CHERUB: Brigands MC
- Author: Robert Muchamore
- Language: English
- Series: CHERUB
- Genre: Children's, Thriller, Spy novel
- Publisher: Hodder and Stoughton
- Publication date: United Kingdom; 4 October 2008;
- Publication place: United Kingdom
- Media type: Print (paperback)
- Pages: 406
- ISBN: 978-0-340-98903-6
- Preceded by: The General
- Followed by: Shadow Wave

= Brigands M.C. =

Brigands M.C. is the eleventh novel in the CHERUB series by Robert Muchamore. It was released on 4 October 2008. A blue-cover edition of which only 8,499 copies were made was also produced. The special editions were only sold in W.H.Smith in the United Kingdom. Of developing the plot Robert Muchamore said:

"I also like to mix the books up, so while The General was very much a story about CHERUB agents and training, Brigands is totally focused on the story of a boy called Dante and a huge mission to infiltrate and bring down a dangerous biker gang".

==Plot==
The book begins in 2003 with the death of Dante Scott's parents, older sister and brother at the hands of the Brigands M.C. South Devon President, Ralph "Führer" Donnington, after Dante's father refuses to go through with plans to redevelop the Brigands' clubhouse in a lucrative property development scheme. Dante manages to escape with his infant sister, is put under the wing of child psychologist Ross Johnson, and is questioned by police in an attempt to convict the Führer.

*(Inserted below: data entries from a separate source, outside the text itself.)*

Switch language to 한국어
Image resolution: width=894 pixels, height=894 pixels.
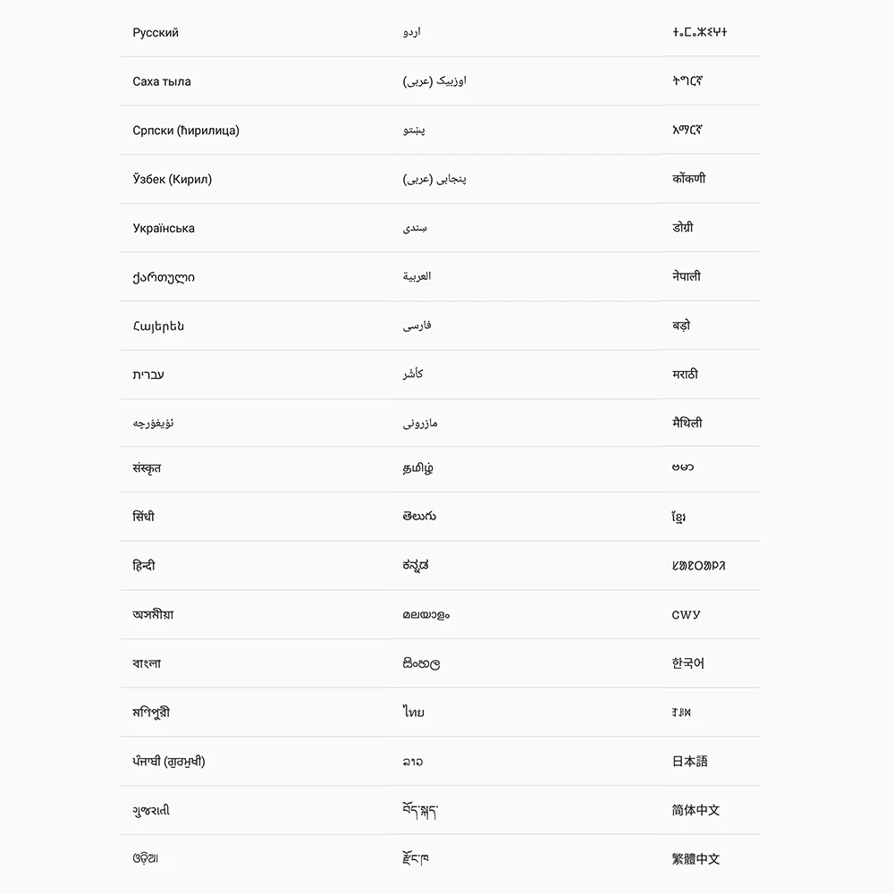[687, 663]
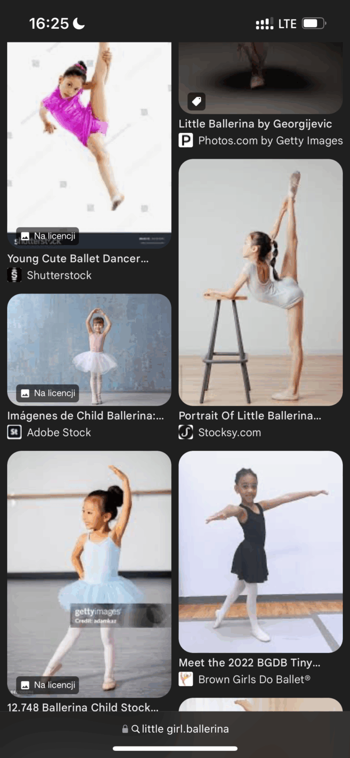Open 'Meet the 2022 BGDB Tiny...' link

[x=249, y=662]
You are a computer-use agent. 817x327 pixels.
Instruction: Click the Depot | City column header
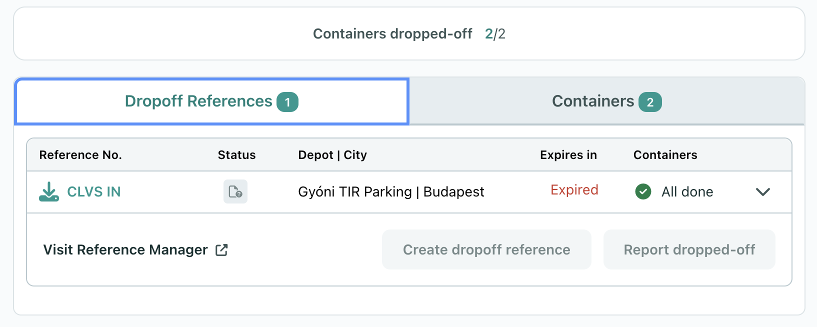[333, 155]
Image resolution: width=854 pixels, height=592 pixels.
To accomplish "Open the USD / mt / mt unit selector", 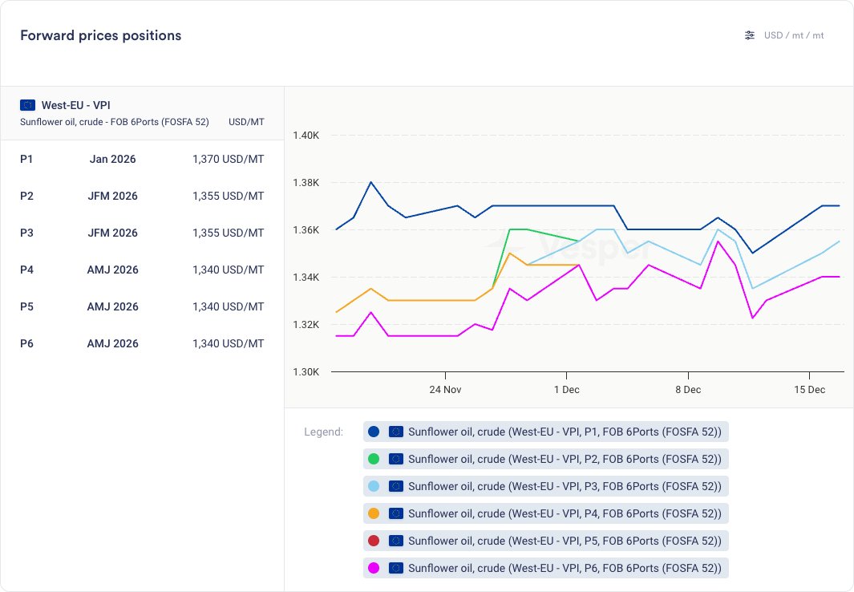I will coord(793,35).
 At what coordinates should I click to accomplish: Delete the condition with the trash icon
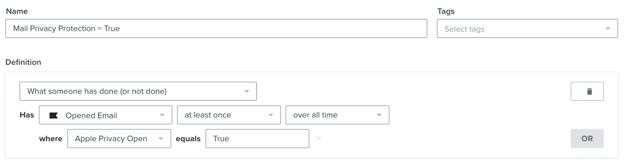587,91
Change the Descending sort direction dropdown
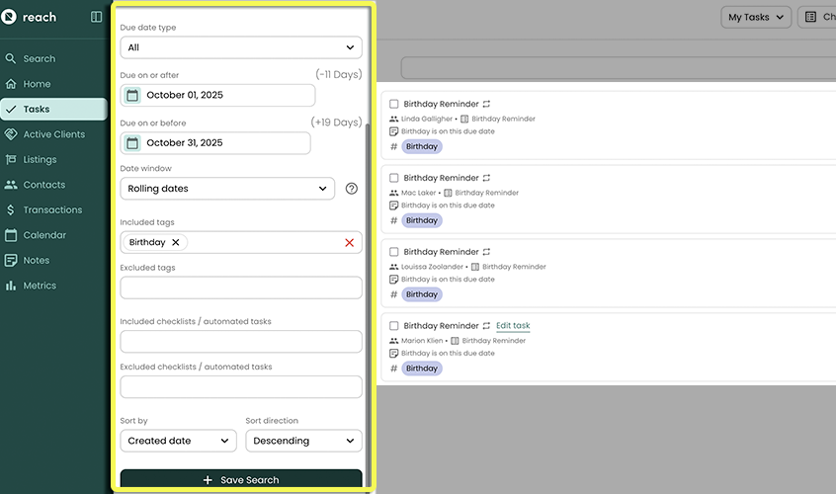Image resolution: width=836 pixels, height=494 pixels. coord(303,441)
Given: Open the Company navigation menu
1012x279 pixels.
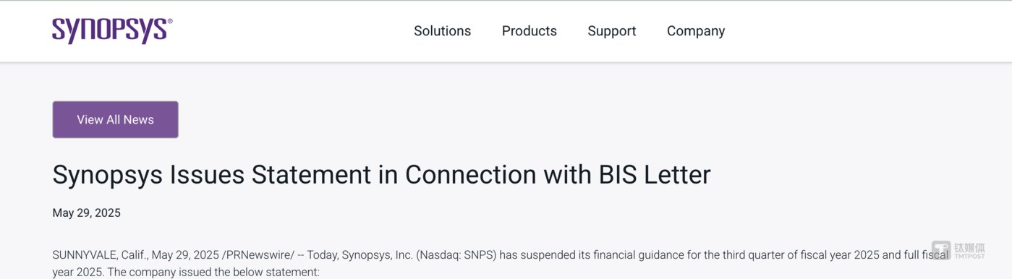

On the night of the brutal killing, Dante was forced into a boxing match with Martin, the Führer's eldest son, and got Martin's blood on his shirt; Dante had initially claimed that the blood was his, from a nosebleed. Johnson realises that the defence solicitors could use the unreliability of his statement to clear the Führer. Much to Dante's fury, the courts decide that there is insufficient evidence to convict the Führer; and he is subsequently released.

After moving in with a foster family, a Dutch Brigand attempts to murder Dante with a bomb inside the controller of a remote-controlled toy car on his birthday. Shaken, Dante moves in under the care of Ross again. Dante is drugged by Jennifer Mitchum (who had previously drugged and recruited James Adams in The Recruit) and is sent to CHERUB campus, where he befriends Lauren Onions (soon to become Lauren Adams) and is accepted into CHERUB.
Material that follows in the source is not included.